I played tons of the classic 90s games like Backyard baseball, Spy Fox and 7th Guest (Which I'm sure had nothing to do with me being desensitized to Horror movies and games XD), but I also spent a lot of time messing with programs like GameMaker, Anim8tor and random maze creator type programs. What were yours?

55 comments
  • My family used to put in hundreds of hours into Civilization 2 and once we were a little older we played Red Alert spending even more time building maps for ourselves to play. We could never figure out how to set up a LAN growing up, but it was a lot of fun all the same.

  • Commander Keen! We had 1, 4, 6 and Dreams. Probably all of them Shareware. Those games made me want to get a pogo stick.

    Might and Magic 4+5: World of Xeen waa what I considered our first "real" game. I didn't really understand it at the time. It's turn based but I played it like it's real time. I still play it every other year.

  • I spent a lot of time playing Sonic Mega Collection on gamecube. At least before maybe 6th or 7th grade when I got Borderlands 1 on xbox360.

  • Old mac user: Lode Runner, KidPix, Chuck Yeager's Air Combat, Allied General

  • The biggest ones for me were the Marathon series, and a lot of old shareware RPGs (Realmz, Exile).

    The 3rd title in the Marathon series came packaged with all of the tools they used to make the game, with which you could very easily make new maps and wild mods adding or changing weapons, enemies, mechanics, etc... I spent an absolutely unreasonable amount of time fucking around with that.

    The maps were very rudimentary 3D (think Doom style), and they weren't really 3D spaces so much as just corridors and rooms connected to each other. You could have a corridor that turned 90 degrees 3 times with no elevation change, and passed "through" itself, without actually having the two intersecting corridors connect in any way, which let you make some really wild maps with some pretty unique features that would be challenging to pull off in modern games. (There was even a multiplayer map called 5D Space that really showcased this interaction.)

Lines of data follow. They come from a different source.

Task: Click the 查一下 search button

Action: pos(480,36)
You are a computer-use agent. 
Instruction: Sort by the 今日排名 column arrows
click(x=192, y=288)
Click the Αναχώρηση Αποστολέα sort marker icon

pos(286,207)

  • Heroes of Might and Magic III (but also 4 to a lesser extent and 5 briefly) were mainstays as hot-seat multiplayer when hanging around at somebody's house. Always a good time.

    The other real defining game of my childhood was Diablo 2. We played that on and off for probably over a decade growing up, every couple of years people would get the itch again and everybody would tag along. Was a real cultural touchstone in school.

  • Anim8or

    Thanks for this. Just recently I was trying to remember what this program was called. I remember doing the egg plant tutorial.

  • Mega Man X
    \ Played it for like 6 hours straight when I first got it. Took me over a year to beat Sigma.

    Mega Man Legends
    \ Also took me a while to finish, especially because it took a few months between getting the PS1 and buying memory cards

    I did spend a lot of time with RPG Maker 2000 too, I did probably some 3 different games, never finished or published any of them.

  • I played Midnight Resistance and RoboCop on the Spectrum constantly. Initially with Pokes for infinite lives and shit, but by the end I could sail through both and barely take a hit.

  • Had none, didn't own a device capable of gaming until I was 14/15 and even then didn't start playing games till I was 17/18.

    I'm 21 ( soon 22 ) now.

  • Programs are software. Technically, games are also software, but they evolved into their own genre.